Trecho da fonte -
──────

Membro da Brigada Al-Quds mostra seu fuzil belga - Brigada Al-Quds/Divulgação
Membro da Brigada Al-Quds mostra seu fuzil belga Imagem: Brigada Al-Quds/Divulgação

08/12/2015 15h57

Há três anos, especialistas em armas identificaram um fuzil belga de última geração nas mãos de militantes islâmicos na faixa de Gaza.

Mas como uma organização listada como terrorista pela União Europeia e pelos Estados Unidos conseguiu esse armamento? O especialista Nic Jenzen-Jones* e o repórter da BBC Thomas Martienssen rastrearam a jornada do fuzil.

Em 2 de outubro de 2012, a Brigada Al-Quds, braço armado da Jihad Islâmica, tomou as ruas de Rafah, no sul de Gaza, para marcar o 17º aniversário do assassinato de um integrante do grupo pelo Mossad, o serviço de inteligência de Israel.

Trata-se de um evento anual --uma parada militar onde os integrantes costumam exibir armas e munições mais recentes. E certamente havia algo novo naquela parada de 2012.

Entre o arsenal habitual de fuzis AK, metralhadoras de antigos regimes comunistas do Leste Europeu e rifles chineses, havia dois fuzis automáticos bem mais raros naquelas bandas --o belga F2000 e o russo AK-103.

Até então, essas duas armas raramente eram vistas com um mesmo grupo. Mas na guerra civil na Líbia, um ano antes, um F2000 Standard com lançador de granada LG1 havia sido documentado nas mãos de grupos favoráveis ao ex-líder Muammar Gaddafi e, depois, de forças rebeldes --bem como uma variação do AK-103, o AK-103-2.

Então como essas armas chegaram à Líbia, e como foram de lá até Gaza? Um ex-rebelde líbio, que aqui será chamado de Ahmed, pode contar parte desta história.

A origem das armas

Após a queda de Trípoli para forças anti-Gaddafi, em agosto de 2011, a maior parte das facções rebeldes mudou o foco para o sul do país, para as cidades de Sirte e Sabha. Um dos últimos bastiões fiéis a Gaddafi, Sabha era o alvo seguinte para Ahmed e sua milícia.

Mas os rebeldes chegaram tarde. Sabha foi liberada em 20 de setembro e eles só aportaram por lá dois dias depois. Perderam a maior parte da agitação, porém ouviram muitas histórias de um ex-estudante chamado Ali, jovem como Ahmed. Um desses casos era sobre um incidente registrado no dia anterior, no subúrbio sul de Sabha.

──────

Dados fornecidos -
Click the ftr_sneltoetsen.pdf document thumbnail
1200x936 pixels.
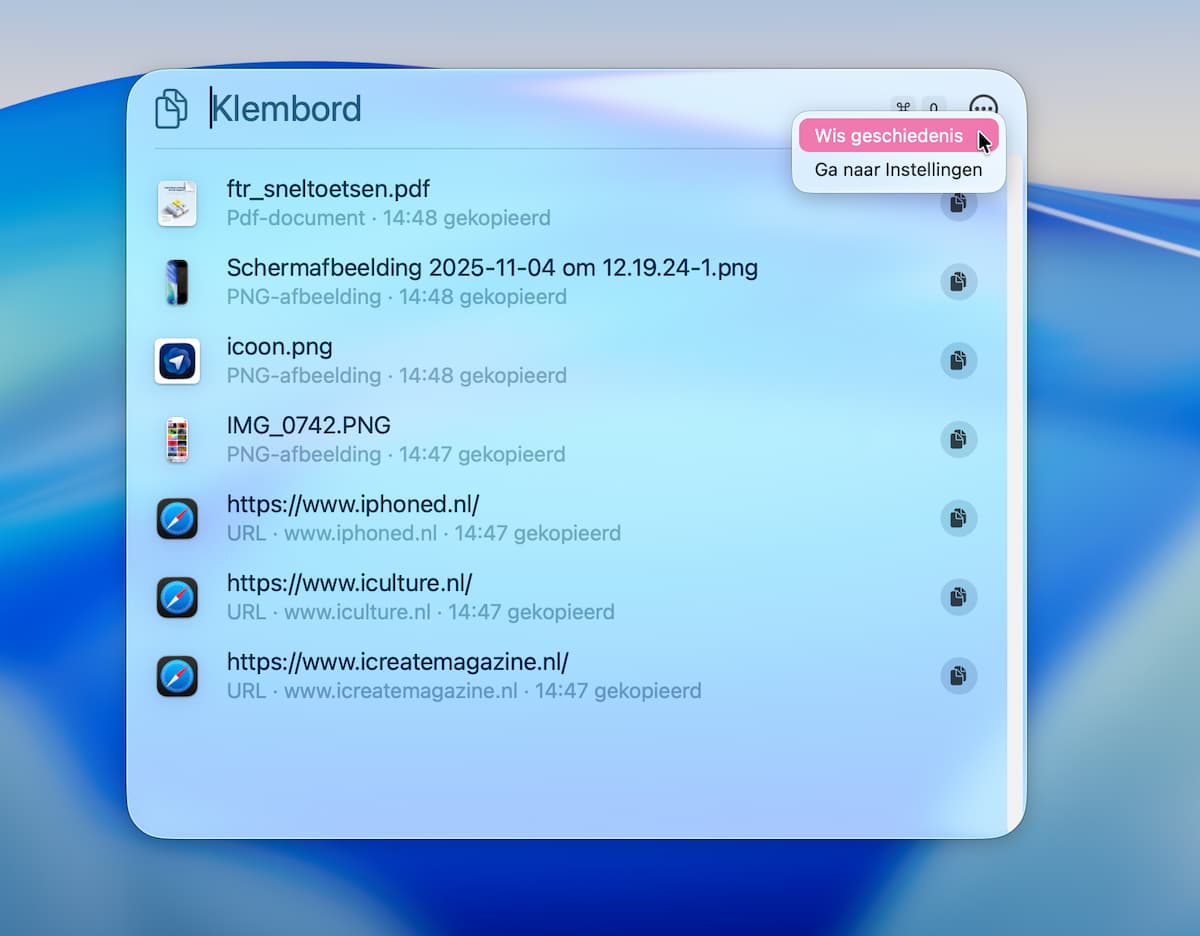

──────

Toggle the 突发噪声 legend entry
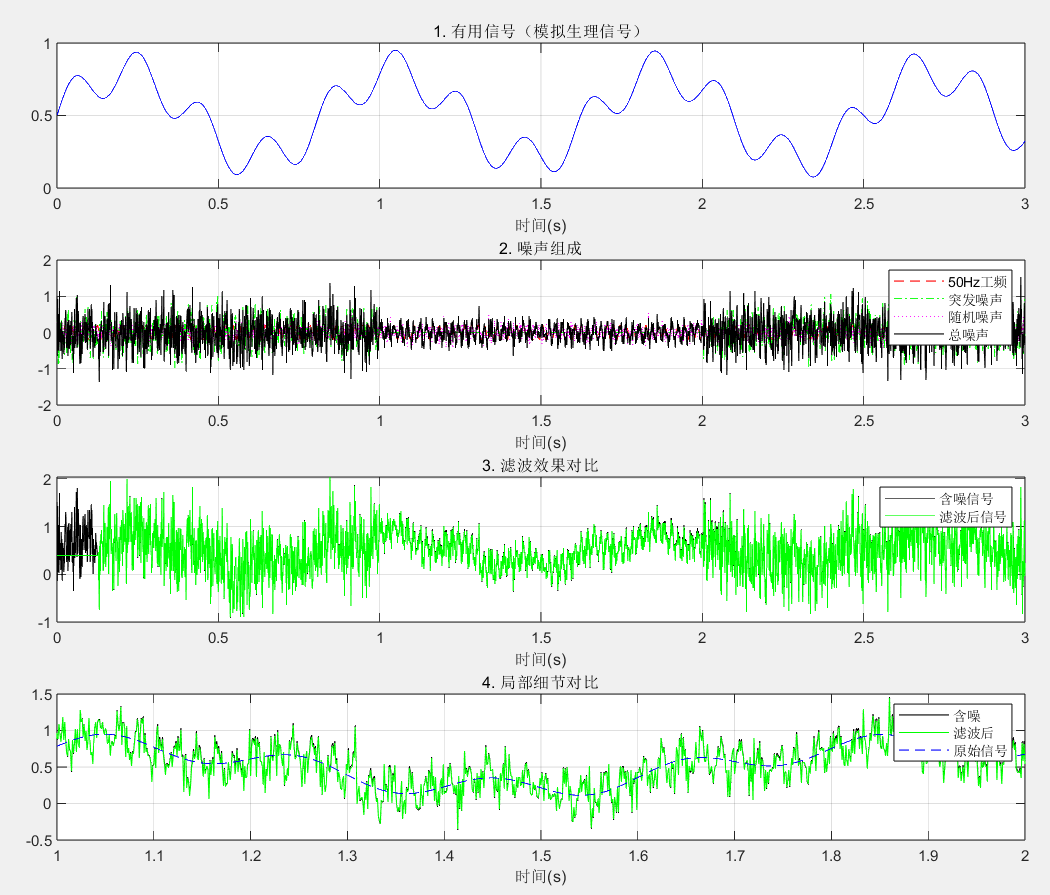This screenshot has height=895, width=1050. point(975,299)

──────

Objetivos -
a. Reproduza a passagem da reportagem sobre o fuzil belga que começa em "Até então, essas" e termina em "parte desta história.".
b. Responda com base na reportagem sobre o fuzil belga:
(i) Em que data a Brigada Al-Quds tomou as ruas de Rafah?
(ii) Em que mês e ano Trípoli caiu para forças anti-Gaddafi?
(iii) Em que dia Sabha foi liberada?

Respostas -
a.
Até então, essas duas armas raramente eram vistas com um mesmo grupo. Mas na guerra civil na Líbia, um ano antes, um F2000 Standard com lançador de granada LG1 havia sido documentado nas mãos de grupos favoráveis ao ex-líder Muammar Gaddafi e, depois, de forças rebeldes --bem como uma variação do AK-103, o AK-103-2.

Então como essas armas chegaram à Líbia, e como foram de lá até Gaza? Um ex-rebelde líbio, que aqui será chamado de Ahmed, pode contar parte desta história.

b.
(i) Em 2 de outubro de 2012.
(ii) Em agosto de 2011.
(iii) Em 20 de setembro.